2020 Fiscal Year Research-status Report
SPring-8のマイクロCTを利用した福井洞窟出土縄文草創期焼骨群の種同定
Project/Area Number |
18K18533
|
Research Institution | Niigata University of Health and Welfare |
Principal Investigator |
澤田 純明 新潟医療福祉大学, リハビリテーション学部, 准教授 (10374943)
|
Co-Investigator(Kenkyū-buntansha) |
米田 穣 東京大学, 総合研究博物館, 教授 (30280712)
|
Project Period (FY) |
2018-06-29 – 2022-03-31
|
Keywords | CT / SPring-8 / 骨組織形態学的種同定 / 微小焼骨片 / 旧石器時代終末期 / 縄文時代草創期 / 福井洞窟 |
Outline of Annual Research Achievements |
長崎県佐世保市に所在する福井洞窟は、旧石器時代終末期から縄文時代草創期の遺跡として著名である。この洞窟からは数十点の焼けた骨片が出土しているが、日本列島の当該期の遺跡で動物骨が出土した例は僅少であり、福井洞窟の焼骨群はきわめて重要な価値を有する。出土焼骨は全て長径1cm以下の小片と化しており、肉眼観察では種の同定が不可能であったため、大型放射光施設「SPring-8」の高精細マイクロCTを利用して、骨構造の非破壊的な観察と形態解析を実施し、動物種の同定を試みた。まず、骨構造解析に適した緻密質資料11点を選択し、SPring-8のビームラインBL20B2のマイクロCTで撮影して、骨長軸に対する横断像の骨組織形態の所見を得た。次に、CT画像でオステオンとハバース管を確認し得た資料3点について、オステオンとハバース管の骨形態計測を実施し、求めた計測値を日本列島の更新世および完新世哺乳類群の値と比較検討した。その結果、出土骨にナウマンゾウやヤベオオツノジカなどの大型動物は含まれておらず、イノシシやニホンジカなどの中型陸生哺乳類に比定されることを明らかにした。日本列島で後期更新世に生息していた大型哺乳類がいつ絶滅したのかはいまだ議論の渦中にあるが、本研究の結果は、後期更新世末葉の人びとがすでに大型哺乳類を狩猟しておらず、縄文時代に盛行する中型哺乳類狩猟が開始されていたことを示唆するものである。本研究の結果を2020年10月に第74回日本人類学会大会で発表したほか、成果の一部を学術雑誌などで報告した。
|
Current Status of Research Progress |
Current Status of Research Progress
3: Progress in research has been slightly delayed.
Reason
2020年度にこれまでの分析結果を補強するための補助的な実験を計画していたが、COVID-19流行の影響を受け、実施できなかった。

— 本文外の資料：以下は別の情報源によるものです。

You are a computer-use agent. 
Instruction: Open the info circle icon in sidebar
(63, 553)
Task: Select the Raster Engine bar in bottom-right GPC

当該実験について、2021年度の実施を予定している。
|
Strategy for Future Research Activity |
資料の分析は概ね終了しており、補助的な実験を残すのみである。全ての実験を2021年度上半期で終了し、研究成果を論文にまとめ投稿する。
|
Causes of Carryover |
2020年度にこれまでの分析結果を補強するための補助的な実験を計画していたが、COVID-19流行の影響を受け、実験施設を利用できず、計画していた実験を実施できなかった。これに伴って助成金の使用計画を一部変更し、当該実験について、2021年度に実施することとした。